Caso um projeto seja considerado uma melhoria comum, ou as despesas não estejam suficientemente comprovadas, a empresa poderá perder o incentivo e ser obrigada a recolher a diferença de impostos, acrescida de juros e penalidades.

A reforma tributária sobre o consumo não extingue a Lei do Bem. O novo sistema altera tributos incidentes sobre bens e serviços, enquanto o incentivo à inovação atua sobre IRPJ e CSLL. Para agroindústrias, fabricantes de máquinas, empresas de insumos, cooperativas e outras companhias do setor tributadas pelo Lucro Real, o mecanismo permanece como uma alternativa para reduzir o custo de projetos tecnológicos.

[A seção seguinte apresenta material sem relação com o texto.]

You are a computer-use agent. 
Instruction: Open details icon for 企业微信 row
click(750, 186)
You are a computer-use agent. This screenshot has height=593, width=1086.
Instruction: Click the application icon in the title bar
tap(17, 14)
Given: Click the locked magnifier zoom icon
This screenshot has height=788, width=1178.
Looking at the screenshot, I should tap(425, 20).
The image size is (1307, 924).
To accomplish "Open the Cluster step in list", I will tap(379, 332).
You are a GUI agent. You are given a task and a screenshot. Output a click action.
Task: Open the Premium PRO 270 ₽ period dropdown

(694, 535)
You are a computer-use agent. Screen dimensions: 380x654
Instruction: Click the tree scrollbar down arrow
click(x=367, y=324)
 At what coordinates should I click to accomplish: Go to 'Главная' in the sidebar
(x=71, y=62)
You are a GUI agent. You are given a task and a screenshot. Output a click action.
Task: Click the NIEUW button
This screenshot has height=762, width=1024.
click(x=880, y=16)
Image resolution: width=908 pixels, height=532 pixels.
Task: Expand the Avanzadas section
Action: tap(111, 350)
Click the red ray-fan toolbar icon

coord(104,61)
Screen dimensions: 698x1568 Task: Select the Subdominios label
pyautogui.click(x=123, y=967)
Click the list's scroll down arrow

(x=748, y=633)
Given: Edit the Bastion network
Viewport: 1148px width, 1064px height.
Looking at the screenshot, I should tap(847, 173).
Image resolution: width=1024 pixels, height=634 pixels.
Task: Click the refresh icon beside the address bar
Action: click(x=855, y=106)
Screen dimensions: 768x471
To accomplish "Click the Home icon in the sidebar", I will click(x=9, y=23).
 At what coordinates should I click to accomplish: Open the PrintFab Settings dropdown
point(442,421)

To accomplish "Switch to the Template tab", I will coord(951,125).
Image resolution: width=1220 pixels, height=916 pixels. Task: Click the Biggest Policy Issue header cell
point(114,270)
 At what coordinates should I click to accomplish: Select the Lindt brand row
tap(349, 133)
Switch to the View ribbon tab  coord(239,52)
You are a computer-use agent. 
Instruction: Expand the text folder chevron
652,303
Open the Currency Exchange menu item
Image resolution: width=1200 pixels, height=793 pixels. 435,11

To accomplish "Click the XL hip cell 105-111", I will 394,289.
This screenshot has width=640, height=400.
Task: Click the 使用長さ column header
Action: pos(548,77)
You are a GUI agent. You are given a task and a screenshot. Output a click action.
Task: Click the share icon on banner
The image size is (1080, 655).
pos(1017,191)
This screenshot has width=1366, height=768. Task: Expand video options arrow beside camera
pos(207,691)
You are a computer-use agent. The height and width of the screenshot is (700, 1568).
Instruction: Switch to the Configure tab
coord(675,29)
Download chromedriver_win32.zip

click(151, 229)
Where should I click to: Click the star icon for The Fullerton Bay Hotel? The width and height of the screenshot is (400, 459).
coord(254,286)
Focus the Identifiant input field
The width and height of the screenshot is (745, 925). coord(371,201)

Em 2023, último resultado consolidado destacado pelo MCTI, 3.878 empresas utilizaram a Lei do Bem e declararam quase R$ 42 bilhões em investimentos. Para as companhias do agro que aproveitaram o incentivo em 2025, a prioridade agora é revisar os projetos e concluir o FormP&D até 31 de agosto.

SERVIÇO

Prazo: até 31 de agosto de 2026
Onde declarar: FormP&D do Ministério da Ciência, Tecnologia e Inovação
Como acessar: o primeiro acesso deve ser feito pelo representante legal da empresa, mediante identificação na plataforma Gov.br. Depois da validação cadastral, outros usuários podem ser autorizados a preencher o formulário.
Quem deve declarar: empresas que utilizaram os incentivos da Lei do Bem no ano-base de 2025.